* Dataset:
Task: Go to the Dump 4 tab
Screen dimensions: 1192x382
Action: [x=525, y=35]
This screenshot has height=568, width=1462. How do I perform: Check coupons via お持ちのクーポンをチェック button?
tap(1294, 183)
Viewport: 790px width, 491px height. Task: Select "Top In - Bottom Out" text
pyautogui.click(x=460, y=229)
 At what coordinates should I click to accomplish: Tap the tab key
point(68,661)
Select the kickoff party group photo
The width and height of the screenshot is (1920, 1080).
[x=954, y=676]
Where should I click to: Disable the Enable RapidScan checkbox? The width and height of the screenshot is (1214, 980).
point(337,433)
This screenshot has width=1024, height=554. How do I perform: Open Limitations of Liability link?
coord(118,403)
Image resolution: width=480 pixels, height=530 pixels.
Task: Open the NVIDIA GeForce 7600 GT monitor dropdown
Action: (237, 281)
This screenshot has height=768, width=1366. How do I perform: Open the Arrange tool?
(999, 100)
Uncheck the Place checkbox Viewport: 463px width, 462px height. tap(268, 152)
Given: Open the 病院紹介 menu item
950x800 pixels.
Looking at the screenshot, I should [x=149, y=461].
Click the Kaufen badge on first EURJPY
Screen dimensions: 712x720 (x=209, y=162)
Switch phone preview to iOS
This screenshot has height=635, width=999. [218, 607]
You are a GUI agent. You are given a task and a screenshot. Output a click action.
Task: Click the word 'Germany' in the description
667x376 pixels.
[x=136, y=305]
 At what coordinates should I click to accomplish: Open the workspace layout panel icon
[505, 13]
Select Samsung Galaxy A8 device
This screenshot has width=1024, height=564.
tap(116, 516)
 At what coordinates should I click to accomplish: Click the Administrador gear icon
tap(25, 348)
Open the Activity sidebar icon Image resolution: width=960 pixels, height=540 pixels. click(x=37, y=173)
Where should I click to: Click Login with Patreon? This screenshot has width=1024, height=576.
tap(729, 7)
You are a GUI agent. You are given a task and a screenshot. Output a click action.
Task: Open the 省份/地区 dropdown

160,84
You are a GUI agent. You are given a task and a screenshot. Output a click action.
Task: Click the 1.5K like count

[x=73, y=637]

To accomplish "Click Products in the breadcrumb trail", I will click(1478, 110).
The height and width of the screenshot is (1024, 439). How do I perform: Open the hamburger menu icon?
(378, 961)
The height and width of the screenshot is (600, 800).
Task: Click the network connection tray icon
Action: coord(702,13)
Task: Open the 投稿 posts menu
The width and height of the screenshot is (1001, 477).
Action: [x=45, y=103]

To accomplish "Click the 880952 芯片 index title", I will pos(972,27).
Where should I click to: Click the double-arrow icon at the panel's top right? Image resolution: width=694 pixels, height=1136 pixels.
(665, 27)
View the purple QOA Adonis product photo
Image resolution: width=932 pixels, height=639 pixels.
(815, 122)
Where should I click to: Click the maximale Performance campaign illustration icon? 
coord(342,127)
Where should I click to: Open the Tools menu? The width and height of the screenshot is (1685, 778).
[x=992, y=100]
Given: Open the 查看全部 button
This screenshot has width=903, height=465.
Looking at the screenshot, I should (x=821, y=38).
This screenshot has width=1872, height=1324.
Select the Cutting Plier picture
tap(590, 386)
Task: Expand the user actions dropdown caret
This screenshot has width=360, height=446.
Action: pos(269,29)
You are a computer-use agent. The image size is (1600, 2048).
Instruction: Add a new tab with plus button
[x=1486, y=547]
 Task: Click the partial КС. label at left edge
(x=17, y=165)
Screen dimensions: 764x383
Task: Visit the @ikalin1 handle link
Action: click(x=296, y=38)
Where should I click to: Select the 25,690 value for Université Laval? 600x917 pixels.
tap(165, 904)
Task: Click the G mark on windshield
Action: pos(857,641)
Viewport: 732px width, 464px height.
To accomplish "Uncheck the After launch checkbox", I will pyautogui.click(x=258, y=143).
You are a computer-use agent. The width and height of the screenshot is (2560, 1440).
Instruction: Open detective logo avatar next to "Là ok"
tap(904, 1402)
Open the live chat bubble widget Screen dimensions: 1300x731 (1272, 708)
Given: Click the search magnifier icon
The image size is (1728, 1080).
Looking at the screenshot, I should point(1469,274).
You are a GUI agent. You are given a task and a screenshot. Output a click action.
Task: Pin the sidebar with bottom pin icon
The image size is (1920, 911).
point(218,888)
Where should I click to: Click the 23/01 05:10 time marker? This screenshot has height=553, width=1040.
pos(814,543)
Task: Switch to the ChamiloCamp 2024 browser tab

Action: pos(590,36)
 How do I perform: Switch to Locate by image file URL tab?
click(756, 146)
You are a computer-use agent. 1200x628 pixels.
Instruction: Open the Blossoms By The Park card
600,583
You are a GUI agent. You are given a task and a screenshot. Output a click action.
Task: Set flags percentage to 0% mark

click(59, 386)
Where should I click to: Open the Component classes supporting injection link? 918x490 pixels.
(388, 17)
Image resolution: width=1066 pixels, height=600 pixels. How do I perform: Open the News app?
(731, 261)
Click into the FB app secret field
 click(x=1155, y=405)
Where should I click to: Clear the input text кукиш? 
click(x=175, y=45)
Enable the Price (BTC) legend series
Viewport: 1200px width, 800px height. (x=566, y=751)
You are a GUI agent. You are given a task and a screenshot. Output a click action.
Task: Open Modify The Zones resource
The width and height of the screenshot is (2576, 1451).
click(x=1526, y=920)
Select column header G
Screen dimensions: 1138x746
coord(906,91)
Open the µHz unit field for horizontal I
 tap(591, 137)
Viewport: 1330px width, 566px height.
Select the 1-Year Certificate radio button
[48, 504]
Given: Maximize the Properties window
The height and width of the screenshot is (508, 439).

* Task to complete:
Where the word "sidebar" appears in a line of the entries, copy that line.

* Problem solution:
Open the Activity sidebar icon Image resolution: width=960 pixels, height=540 pixels. click(x=37, y=173)
Task: Pin the sidebar with bottom pin icon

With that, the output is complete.